WHAT ARE CLINICAL TRIALS?

A clinical trial is one of the final stages of a long and careful cancer research process and the main way to make progress in treating cancer. A clinical trial matches cancer patients, doctors, and new therapies aimed at preventing disease, improving chances of cure, increasing life expectancy, and/or improving quality of life.

Doctors perform clinical trials because they believe the drugs or techniques they are testing could be more effective or safer than the standard treatments. They have to show this belief scientifically and beyond a measurable doubt so that the FDA (Food and Drug Administration) will consider approving the drugs/techniques for other people with the same cancers. 

WHY ARE THEY IMPORTANT?

Clinical trials are the only accepted scientific method to determine if a new treatment works better than the current standard of care. Despite the promise offered by clinical trials, less than 5% of adult cancer patients enroll in them. This lack of participation slows progress in the development of new, more effective therapies. By contrast, more than 60% of children with cancer are enrolled in clinical trials. Approximately three-quarters of children with cancer survive their disease long-term, compared with half of adults. The increased survival rate for children can be directly linked to their higher rate of participation in cancer clinical trials.

Nationally, there are close to 5,000 cancer clinical trials underway. Clinical trials are sponsored by the National Cancer Institute (NCI), drug companies, medical institutions, and other research-based organizations. They are carried out in environments that ensure patient safety and care: doctors’ offices, cancer centers, other medical centers, community hospitals and clinics, and veterans’ and military hospitals.
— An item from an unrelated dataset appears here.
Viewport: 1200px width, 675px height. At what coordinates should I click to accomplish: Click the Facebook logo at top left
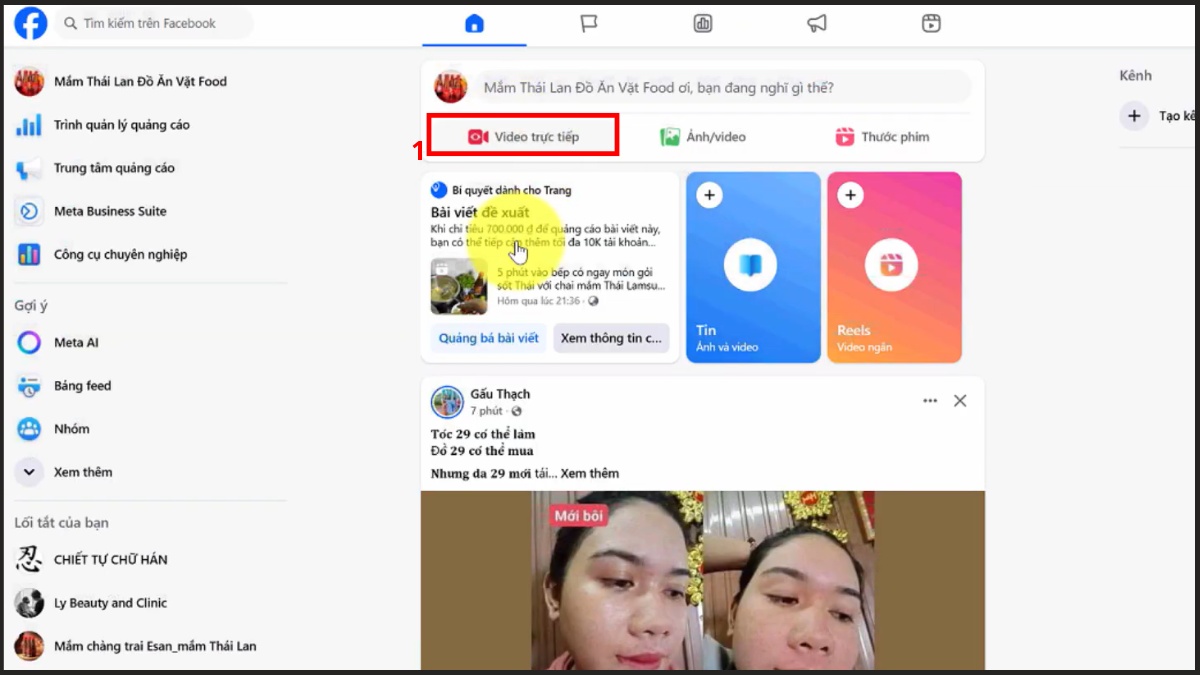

All of today’s recognized cancer treatments were proven by cancer clinical trials before they became generally available.

Ask your doctor if there is a clinical trial you should consider as you learn about your treatment options.
A good place to begin looking for information is at www.cancer.gov, the primary website for the National Cancer Institute (NCI), and www.cancer.net, the website for the American Society of Clinical Oncology (ASCO).